Każdy z nas w dzieciństwie marzył o posiadaniu nadzwyczajnych zdolności.
Kiedy byliśmy mali chcieliśmy być tacy, jak bohaterowie ukochanych kreskówek i animacji. Pragnęliśmy być niewidzialni, albo posiadać nadludzką siłę, dzięki której zmiażdżylibyśmy w pył wroga i całe zło tego świata. Dziecięce marzenia z perspektywy lat wspominamy z sentymentem i łezką w oku. Część z nas dalej ogląda marvelowskie widowiska kibicując swoim ulubionym postaciom.
Pozostali całkiem już z tego wyrośli. Twardo stąpają po ziemi, a jedyne scenariusze, jakie ich interesują, to te jakie pisze życie. Nawet te bywają jednak niezwykłe i nieprzewidywalne. Na świecie jest bowiem cała masa ludzi obdarzonych dziwnymi umiejętnościami. Gdy o nich słyszymy zwykle kiwamy tylko ze zrozumieniem głową, skrycie myśląc, że to wszystko bzdura na resorach i nie ma w tym ani krztyny prawdy. Nie wszyscy wierzą również w historię 42-letniego Narseha Kumara z Muzzafarnagar w Północnych Indiach.

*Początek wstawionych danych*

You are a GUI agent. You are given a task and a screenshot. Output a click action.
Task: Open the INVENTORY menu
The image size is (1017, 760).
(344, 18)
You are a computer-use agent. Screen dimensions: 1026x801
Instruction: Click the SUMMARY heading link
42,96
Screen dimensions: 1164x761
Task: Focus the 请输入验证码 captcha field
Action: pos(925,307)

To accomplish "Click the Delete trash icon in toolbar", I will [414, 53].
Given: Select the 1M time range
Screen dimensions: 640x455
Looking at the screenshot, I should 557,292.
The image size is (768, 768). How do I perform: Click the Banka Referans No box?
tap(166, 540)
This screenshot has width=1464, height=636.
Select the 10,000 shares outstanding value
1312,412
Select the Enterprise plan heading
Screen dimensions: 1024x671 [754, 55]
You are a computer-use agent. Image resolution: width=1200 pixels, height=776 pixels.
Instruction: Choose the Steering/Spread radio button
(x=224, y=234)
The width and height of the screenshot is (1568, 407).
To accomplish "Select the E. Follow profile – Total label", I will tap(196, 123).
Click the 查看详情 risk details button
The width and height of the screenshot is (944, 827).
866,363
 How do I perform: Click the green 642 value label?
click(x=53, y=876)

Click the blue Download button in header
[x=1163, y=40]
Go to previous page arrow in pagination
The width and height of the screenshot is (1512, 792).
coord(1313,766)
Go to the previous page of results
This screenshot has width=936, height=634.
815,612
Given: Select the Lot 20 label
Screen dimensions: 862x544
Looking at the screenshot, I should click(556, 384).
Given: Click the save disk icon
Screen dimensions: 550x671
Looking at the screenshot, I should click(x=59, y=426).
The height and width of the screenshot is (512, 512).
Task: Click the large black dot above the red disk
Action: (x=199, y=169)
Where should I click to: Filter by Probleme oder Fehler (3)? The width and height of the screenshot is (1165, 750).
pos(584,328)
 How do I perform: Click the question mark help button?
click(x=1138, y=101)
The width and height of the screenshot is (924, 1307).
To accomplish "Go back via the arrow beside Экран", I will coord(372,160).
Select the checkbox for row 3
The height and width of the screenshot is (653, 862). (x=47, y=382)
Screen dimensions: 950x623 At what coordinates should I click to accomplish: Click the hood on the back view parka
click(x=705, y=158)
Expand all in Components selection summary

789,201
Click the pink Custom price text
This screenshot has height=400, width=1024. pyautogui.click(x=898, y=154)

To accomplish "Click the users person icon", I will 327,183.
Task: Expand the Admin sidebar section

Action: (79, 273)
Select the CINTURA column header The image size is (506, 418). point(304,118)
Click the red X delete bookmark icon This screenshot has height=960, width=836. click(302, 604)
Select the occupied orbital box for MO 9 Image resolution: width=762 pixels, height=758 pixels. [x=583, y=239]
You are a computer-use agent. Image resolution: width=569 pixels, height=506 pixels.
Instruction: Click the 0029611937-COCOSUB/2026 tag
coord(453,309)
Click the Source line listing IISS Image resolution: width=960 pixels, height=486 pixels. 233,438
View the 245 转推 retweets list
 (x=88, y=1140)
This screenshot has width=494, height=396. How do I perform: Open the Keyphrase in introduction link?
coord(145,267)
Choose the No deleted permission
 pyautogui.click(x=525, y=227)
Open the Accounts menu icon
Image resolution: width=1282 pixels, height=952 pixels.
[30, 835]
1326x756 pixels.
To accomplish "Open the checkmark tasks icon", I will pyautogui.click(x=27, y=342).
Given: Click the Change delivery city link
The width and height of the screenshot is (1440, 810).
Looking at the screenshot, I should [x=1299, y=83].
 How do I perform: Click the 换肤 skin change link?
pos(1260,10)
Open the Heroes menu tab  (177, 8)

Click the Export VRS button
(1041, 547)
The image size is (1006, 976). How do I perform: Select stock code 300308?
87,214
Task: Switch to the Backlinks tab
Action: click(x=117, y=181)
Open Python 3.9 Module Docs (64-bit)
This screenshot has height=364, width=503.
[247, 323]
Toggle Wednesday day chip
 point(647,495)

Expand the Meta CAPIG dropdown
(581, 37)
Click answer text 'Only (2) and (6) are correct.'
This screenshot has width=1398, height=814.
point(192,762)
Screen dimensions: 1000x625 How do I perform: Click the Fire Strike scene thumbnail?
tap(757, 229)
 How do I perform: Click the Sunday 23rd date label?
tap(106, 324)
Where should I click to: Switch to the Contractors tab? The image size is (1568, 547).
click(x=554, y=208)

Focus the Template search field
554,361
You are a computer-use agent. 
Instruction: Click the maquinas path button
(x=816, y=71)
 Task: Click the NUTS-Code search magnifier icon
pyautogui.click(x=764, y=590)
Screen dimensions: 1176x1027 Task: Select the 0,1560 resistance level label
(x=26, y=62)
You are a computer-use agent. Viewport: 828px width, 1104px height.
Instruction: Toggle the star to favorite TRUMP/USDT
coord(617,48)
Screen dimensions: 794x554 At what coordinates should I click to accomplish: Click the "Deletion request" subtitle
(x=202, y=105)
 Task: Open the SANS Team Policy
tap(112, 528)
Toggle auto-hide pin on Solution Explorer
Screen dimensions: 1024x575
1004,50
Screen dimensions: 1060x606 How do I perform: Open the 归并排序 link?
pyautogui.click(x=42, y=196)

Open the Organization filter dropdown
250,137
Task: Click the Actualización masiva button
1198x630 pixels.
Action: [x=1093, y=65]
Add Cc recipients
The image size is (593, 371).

Mężczyzna, który sam siebie nazywa „Żywą żarówką”, twierdzi, że posiada niezwykły dar. Jak przekonuje prąd nie robi mu żadnej krzywdy, a gdy jest głodny, żywi się energia, którą z niego czerpie. Jak wyjaśnia, by przeżyć nie potrzebuje jedzenia, znajduje je w gniazdku elektrycznym! Im wyższe napięcie, tym więcej energii z niego czerpie. Jak wyznaje, swój dar odkrył przypadkiem. Kiedy przy pracy przez przypadek dotknął niezabezpieczonego niczym przewodu elektrycznego, jednak nic mu się nie stało, odkrył, że posiada jakieś niezwykłe supermoce. Z czasem zaczął je też wykorzystywać.
Za każdym razem, gdy czuję się głodny, a w domu nie ma nic do jedzenia, łapię za nieizolowane przewody i w ciągu pół godziny czuję się nasycony – przekonuje mężczyzna. – Myślę, że moje ciało składa się już przede wszystkim z energii elektrycznej. To musi być przynajmniej jakieś 80 proc. prądu – dodaje.
Żona mężczyzny boi się trochę wystających zewsząd nieizolowanych kabli, które okalają ich dom, wytrwale znosi jednak obsesję męża. – Może to nie Batman, czy Superman, ale Indyjska Żywa Żarówka, to też nie byle co – śmieje się kobieta.